# THE PROBLEM
In the text about workout pants, what pant style does it say the eighties gave us?

# DOCUMENT TEXT
=======

Since we’re talking athletic-wear ahead, size-inclusive brand Knix is having a flash sale on some items, including seamless bras (on sale for $35) that reviewers say are great for working out (it’s signature leak-proof underwear is also 40 percent off).
A reader recently asked me to resurface the AI shopping tool I recommended here not too long ago: it’s called Plush. Check out the difference between their results for “backless dress” versus Google.
And now, today’s big story…
Can You Be a Big Workout Pants Person?
“You’re a boomer if you wear leggings,” the Wall Street Journal told us last month. I wear leggings, but, unlike many of their commenters, I was receptive to their message that tight workout pants no longer seem like the moment and loose ones may be the future.
I admitted to myself a while back, after living for years under the Kim Kardashian-ruled tyranny of spandex everywhere all the time, that I don’t actually enjoy wearing leggings as athleisure. They are useful for yoga and riding a bike. But if I’m going to drop my kids at school and then work at my desk, I find leggings only marginally more enjoyable to wear at home than a bathing suit. I do not find them to be especially comfortable or warm.
To be clear, the fashion industry needs to get people to buy a different kind of workout pant. We have to have exhausted nearly every iteration of legging by now. We’ve done printed leggings. Jean leggings (jeggings). Liquid leggings. Leggings with mesh paneling. Leggings with pockets! Since we ran out of colors and patterns, we decided to wear them in brown and beige. What would you have thought if I told you in 2004 that you would be wearing brown leggings in 2025? Maybe even as part of a set??
Pants silhouettes don’t change all that often, so when they do, it’s a big deal. Eras are defined by the shape of our pants: the seventies had bell bottoms; the eighties gave us “power pants” that were tapered and pleated; the nineties were all about baggy, low-rise pants (many with cargo pockets). These gave way to low-rise boot cut pants in the aughts. Then we moved into skinny jeans, then mom jeans, and now the dominant styles are wide-leg.
Changes in pant silhouettes tend to stir up a certain amount of pearl clutching. In 2006, after skinny jeans for men started taking off thanks to Hedi Slimane’s aughts collections for Dior Homme, Eric Wilson tried them out for the New York Times, writing, “The skinny jeans had a life of their own, one that was exhausting and seemed to call for a lifestyle more exciting than spending Thursday nights at doggie obedience school.” He added that some styles were “as snug as denim hosiery” and that they started to give him both body image issues and an achey back.
Similarly, WSJ commenters are warning of injury by way of big workout pants:

Yet, as someone who embraced the move from skinny to much more comfortable wide-leg denim, I was looking forward to working out wearing something other than leggings. I have sweats for the morning drop-off and working from home, but I find them too heavy for exercise (which, for me, is usually running, biking, or barre). In embarking on this experiment, I specifically wanted pants that I could comfortably take me from my morning chores (drop-off, etc.) to newslettering to jogging outdoors.
The only problem is that the market for big workout pants seems miniscule compared to that of leggings and sweatpants. I searched the internet for pants I could actually exercise in, not just lounge in, and found that many retailers don’t even distinguish, which made me wonder if I’m the fool for working out in the majority of my workout stuff.

=======

# GIVEN DATA

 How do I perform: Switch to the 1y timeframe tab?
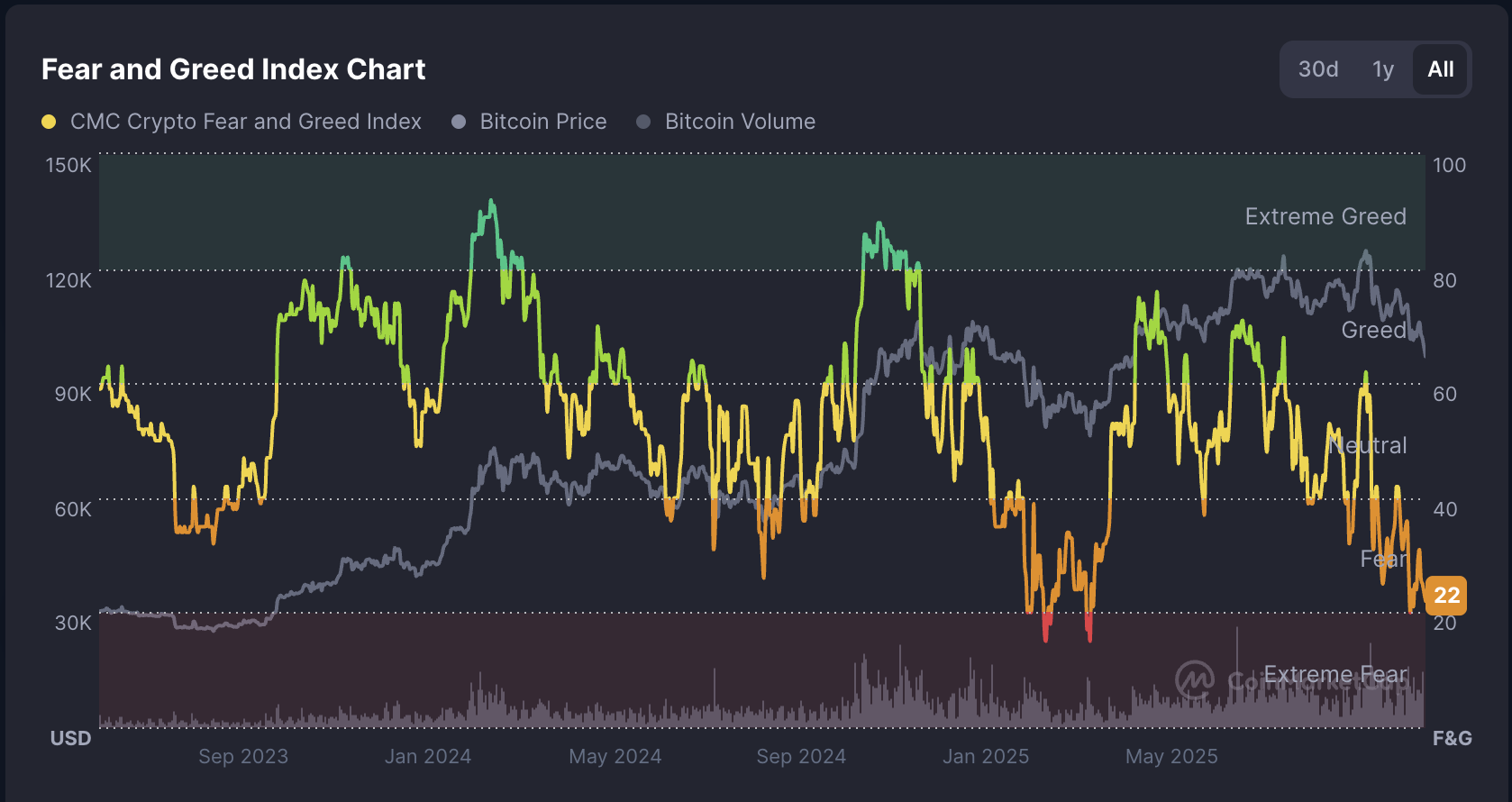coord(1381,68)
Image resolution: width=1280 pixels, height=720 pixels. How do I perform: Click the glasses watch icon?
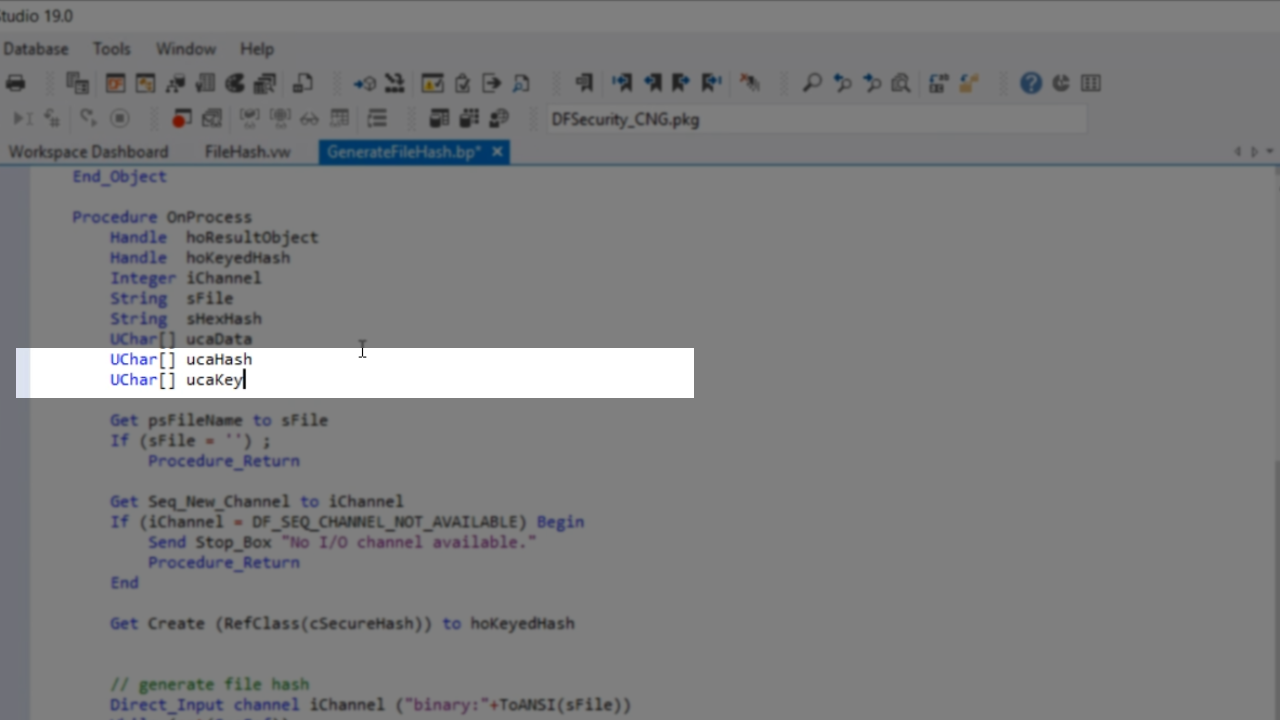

=======

# EXERCISE RESPONSE
"Power pants" that were tapered and pleated.